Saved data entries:
**********

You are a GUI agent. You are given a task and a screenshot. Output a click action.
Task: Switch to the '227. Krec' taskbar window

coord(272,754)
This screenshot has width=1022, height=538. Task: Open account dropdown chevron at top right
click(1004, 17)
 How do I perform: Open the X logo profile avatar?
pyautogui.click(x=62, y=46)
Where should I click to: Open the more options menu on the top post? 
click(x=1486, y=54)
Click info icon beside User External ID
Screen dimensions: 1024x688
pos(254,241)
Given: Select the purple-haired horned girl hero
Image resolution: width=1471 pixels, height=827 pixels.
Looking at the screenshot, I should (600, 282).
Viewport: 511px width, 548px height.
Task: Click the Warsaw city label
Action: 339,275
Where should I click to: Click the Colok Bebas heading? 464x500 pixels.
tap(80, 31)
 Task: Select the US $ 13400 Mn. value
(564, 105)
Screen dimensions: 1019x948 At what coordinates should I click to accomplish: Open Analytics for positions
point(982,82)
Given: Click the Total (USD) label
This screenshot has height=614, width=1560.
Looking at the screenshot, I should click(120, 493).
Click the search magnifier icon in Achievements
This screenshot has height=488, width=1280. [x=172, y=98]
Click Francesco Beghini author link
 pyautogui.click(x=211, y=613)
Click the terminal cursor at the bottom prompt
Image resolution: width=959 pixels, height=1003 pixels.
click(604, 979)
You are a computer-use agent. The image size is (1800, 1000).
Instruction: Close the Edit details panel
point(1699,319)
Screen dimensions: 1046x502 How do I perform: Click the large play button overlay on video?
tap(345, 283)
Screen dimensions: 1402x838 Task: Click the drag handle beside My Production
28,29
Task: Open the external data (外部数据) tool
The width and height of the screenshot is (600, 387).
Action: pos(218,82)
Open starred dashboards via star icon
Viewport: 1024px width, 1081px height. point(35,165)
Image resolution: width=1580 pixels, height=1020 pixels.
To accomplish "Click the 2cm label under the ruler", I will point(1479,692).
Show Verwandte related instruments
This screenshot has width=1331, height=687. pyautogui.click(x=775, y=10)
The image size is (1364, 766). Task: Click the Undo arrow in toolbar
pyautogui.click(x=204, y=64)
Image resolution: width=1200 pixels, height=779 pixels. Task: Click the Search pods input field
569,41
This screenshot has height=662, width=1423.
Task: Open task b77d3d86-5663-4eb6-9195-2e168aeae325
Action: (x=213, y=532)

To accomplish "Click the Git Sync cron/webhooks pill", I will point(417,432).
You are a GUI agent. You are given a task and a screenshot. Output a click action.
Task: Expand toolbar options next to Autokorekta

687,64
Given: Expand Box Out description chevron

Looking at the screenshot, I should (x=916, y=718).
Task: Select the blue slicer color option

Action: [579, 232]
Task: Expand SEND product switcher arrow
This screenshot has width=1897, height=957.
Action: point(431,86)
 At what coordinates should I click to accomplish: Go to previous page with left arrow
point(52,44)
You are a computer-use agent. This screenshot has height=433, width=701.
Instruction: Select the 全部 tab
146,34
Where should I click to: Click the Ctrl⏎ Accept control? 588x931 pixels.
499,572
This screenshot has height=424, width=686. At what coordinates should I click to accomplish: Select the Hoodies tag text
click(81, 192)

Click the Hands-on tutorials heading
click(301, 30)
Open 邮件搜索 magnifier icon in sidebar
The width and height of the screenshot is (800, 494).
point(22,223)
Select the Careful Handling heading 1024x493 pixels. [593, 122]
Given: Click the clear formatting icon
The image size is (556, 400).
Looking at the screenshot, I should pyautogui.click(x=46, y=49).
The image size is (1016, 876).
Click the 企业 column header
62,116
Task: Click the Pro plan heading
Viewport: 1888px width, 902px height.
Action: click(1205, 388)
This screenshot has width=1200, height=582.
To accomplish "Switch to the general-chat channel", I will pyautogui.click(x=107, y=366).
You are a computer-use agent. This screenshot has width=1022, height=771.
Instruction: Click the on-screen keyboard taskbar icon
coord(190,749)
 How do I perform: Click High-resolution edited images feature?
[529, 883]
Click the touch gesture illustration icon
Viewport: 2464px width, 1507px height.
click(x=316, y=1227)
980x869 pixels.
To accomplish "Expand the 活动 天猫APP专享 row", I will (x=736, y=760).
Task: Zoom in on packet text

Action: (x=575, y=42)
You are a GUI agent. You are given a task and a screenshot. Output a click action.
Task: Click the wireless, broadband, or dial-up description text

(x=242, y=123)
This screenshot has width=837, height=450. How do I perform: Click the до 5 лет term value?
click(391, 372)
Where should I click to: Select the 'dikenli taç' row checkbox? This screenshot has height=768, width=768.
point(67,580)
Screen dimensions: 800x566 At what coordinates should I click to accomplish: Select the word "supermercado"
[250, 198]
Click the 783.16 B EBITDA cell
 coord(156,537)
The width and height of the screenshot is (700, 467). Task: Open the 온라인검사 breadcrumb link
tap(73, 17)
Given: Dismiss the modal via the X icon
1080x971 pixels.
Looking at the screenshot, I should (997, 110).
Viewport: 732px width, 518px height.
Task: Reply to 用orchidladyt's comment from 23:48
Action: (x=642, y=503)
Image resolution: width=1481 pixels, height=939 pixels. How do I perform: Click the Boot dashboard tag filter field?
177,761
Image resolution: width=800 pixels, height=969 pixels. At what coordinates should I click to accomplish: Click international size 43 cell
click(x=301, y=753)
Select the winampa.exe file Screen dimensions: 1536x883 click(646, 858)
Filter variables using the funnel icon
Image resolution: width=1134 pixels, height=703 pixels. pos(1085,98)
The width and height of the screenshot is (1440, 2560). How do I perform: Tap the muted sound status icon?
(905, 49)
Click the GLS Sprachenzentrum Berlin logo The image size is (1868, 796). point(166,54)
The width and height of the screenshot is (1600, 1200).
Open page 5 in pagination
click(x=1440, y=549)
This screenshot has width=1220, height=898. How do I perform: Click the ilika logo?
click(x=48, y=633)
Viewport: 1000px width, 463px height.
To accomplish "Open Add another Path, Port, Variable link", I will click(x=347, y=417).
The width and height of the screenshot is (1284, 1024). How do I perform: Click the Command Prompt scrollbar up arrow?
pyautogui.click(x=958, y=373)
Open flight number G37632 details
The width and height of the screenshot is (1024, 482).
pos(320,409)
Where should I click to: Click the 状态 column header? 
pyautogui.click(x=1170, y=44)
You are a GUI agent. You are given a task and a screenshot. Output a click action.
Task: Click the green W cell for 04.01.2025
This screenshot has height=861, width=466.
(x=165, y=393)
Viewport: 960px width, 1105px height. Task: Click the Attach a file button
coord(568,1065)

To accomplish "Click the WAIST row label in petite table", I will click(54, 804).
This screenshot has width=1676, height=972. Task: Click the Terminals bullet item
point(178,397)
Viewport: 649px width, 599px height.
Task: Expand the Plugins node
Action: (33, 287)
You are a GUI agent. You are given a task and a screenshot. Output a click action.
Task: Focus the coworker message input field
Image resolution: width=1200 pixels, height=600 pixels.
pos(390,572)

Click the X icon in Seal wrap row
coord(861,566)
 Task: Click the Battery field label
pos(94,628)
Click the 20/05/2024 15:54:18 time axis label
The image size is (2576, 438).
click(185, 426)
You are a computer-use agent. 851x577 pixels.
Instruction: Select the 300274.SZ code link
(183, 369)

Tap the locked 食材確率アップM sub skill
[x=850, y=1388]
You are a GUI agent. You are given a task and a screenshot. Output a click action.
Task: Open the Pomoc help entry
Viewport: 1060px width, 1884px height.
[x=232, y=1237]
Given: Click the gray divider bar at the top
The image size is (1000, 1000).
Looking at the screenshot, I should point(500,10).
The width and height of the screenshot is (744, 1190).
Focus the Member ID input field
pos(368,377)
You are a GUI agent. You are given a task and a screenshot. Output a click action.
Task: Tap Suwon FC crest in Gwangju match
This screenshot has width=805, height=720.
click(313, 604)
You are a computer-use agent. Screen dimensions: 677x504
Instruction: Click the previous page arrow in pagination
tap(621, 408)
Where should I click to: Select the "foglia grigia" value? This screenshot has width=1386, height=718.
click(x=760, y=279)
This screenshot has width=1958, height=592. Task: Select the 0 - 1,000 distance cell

**********

Exercise description
Your reply should be an exact copy of every line from the line with "You are a computer-use agent. Screen" through the final line of the data, and nothing more.

Response area
You are a computer-use agent. Screen dimensions: 677x504
Instruction: Click the previous page arrow in pagination
tap(621, 408)
Where should I click to: Select the "foglia grigia" value? This screenshot has width=1386, height=718.
click(x=760, y=279)
This screenshot has width=1958, height=592. Task: Select the 0 - 1,000 distance cell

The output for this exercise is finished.